Records from a collection
>> Begin
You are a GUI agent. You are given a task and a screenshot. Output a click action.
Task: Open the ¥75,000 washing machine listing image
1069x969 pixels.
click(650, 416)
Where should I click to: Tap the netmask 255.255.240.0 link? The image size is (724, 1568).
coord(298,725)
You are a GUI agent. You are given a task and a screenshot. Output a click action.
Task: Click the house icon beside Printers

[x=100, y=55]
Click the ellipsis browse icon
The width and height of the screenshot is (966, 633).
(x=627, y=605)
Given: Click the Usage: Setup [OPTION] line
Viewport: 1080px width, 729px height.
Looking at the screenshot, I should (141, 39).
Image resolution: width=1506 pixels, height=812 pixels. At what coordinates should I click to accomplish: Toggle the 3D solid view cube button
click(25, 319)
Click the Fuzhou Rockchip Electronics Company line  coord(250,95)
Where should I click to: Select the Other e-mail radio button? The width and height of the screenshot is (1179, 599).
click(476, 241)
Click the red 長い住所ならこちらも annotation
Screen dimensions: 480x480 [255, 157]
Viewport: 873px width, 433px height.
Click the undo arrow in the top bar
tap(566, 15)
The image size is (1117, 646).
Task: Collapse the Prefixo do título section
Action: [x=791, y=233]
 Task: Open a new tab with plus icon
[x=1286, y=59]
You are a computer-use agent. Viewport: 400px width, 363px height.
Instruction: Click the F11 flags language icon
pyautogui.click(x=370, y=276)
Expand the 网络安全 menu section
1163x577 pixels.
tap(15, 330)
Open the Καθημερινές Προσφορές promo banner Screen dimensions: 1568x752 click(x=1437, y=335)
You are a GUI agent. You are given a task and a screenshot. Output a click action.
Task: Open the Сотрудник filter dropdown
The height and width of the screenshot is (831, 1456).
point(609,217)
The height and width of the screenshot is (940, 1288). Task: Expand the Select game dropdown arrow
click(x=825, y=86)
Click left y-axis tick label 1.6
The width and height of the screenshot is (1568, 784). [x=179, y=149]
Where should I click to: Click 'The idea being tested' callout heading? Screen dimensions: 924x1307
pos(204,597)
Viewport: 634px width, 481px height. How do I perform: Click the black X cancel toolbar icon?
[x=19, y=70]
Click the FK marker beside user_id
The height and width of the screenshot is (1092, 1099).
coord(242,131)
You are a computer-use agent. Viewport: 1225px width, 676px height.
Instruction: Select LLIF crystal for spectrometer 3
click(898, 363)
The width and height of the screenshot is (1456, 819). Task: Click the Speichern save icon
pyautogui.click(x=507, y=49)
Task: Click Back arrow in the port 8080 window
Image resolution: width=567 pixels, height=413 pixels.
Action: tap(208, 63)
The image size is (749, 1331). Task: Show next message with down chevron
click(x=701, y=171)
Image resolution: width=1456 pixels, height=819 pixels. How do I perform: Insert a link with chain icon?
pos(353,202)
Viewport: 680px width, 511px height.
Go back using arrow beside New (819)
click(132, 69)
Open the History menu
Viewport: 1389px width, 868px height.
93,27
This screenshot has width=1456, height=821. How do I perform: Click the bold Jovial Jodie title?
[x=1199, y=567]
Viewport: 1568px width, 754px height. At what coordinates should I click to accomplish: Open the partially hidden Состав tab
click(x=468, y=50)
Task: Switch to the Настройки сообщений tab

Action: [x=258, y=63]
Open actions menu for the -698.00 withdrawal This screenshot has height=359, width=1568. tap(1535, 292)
>> End
Exercise: Reproduce the entire listing above word for word, with every line unchanged.

Solution:
You are a GUI agent. You are given a task and a screenshot. Output a click action.
Task: Open the ¥75,000 washing machine listing image
1069x969 pixels.
click(650, 416)
Where should I click to: Tap the netmask 255.255.240.0 link? The image size is (724, 1568).
coord(298,725)
You are a GUI agent. You are given a task and a screenshot. Output a click action.
Task: Click the house icon beside Printers

[x=100, y=55]
Click the ellipsis browse icon
The width and height of the screenshot is (966, 633).
(x=627, y=605)
Given: Click the Usage: Setup [OPTION] line
Viewport: 1080px width, 729px height.
Looking at the screenshot, I should (141, 39).
Image resolution: width=1506 pixels, height=812 pixels. At what coordinates should I click to accomplish: Toggle the 3D solid view cube button
click(25, 319)
Click the Fuzhou Rockchip Electronics Company line  coord(250,95)
Where should I click to: Select the Other e-mail radio button? The width and height of the screenshot is (1179, 599).
click(476, 241)
Click the red 長い住所ならこちらも annotation
Screen dimensions: 480x480 [255, 157]
Viewport: 873px width, 433px height.
Click the undo arrow in the top bar
tap(566, 15)
The image size is (1117, 646).
Task: Collapse the Prefixo do título section
Action: [x=791, y=233]
 Task: Open a new tab with plus icon
[x=1286, y=59]
You are a computer-use agent. Viewport: 400px width, 363px height.
Instruction: Click the F11 flags language icon
pyautogui.click(x=370, y=276)
Expand the 网络安全 menu section
1163x577 pixels.
tap(15, 330)
Open the Καθημερινές Προσφορές promo banner Screen dimensions: 1568x752 click(x=1437, y=335)
You are a GUI agent. You are given a task and a screenshot. Output a click action.
Task: Open the Сотрудник filter dropdown
The height and width of the screenshot is (831, 1456).
point(609,217)
The height and width of the screenshot is (940, 1288). Task: Expand the Select game dropdown arrow
click(x=825, y=86)
Click left y-axis tick label 1.6
The width and height of the screenshot is (1568, 784). [x=179, y=149]
Where should I click to: Click 'The idea being tested' callout heading? Screen dimensions: 924x1307
pos(204,597)
Viewport: 634px width, 481px height. How do I perform: Click the black X cancel toolbar icon?
[x=19, y=70]
Click the FK marker beside user_id
The height and width of the screenshot is (1092, 1099).
coord(242,131)
You are a computer-use agent. Viewport: 1225px width, 676px height.
Instruction: Select LLIF crystal for spectrometer 3
click(898, 363)
The width and height of the screenshot is (1456, 819). Task: Click the Speichern save icon
pyautogui.click(x=507, y=49)
Task: Click Back arrow in the port 8080 window
Image resolution: width=567 pixels, height=413 pixels.
Action: tap(208, 63)
The image size is (749, 1331). Task: Show next message with down chevron
click(x=701, y=171)
Image resolution: width=1456 pixels, height=819 pixels. How do I perform: Insert a link with chain icon?
pos(353,202)
Viewport: 680px width, 511px height.
Go back using arrow beside New (819)
click(132, 69)
Open the History menu
Viewport: 1389px width, 868px height.
93,27
This screenshot has width=1456, height=821. How do I perform: Click the bold Jovial Jodie title?
[x=1199, y=567]
Viewport: 1568px width, 754px height. At what coordinates should I click to accomplish: Open the partially hidden Состав tab
click(x=468, y=50)
Task: Switch to the Настройки сообщений tab

Action: [x=258, y=63]
Open actions menu for the -698.00 withdrawal This screenshot has height=359, width=1568. tap(1535, 292)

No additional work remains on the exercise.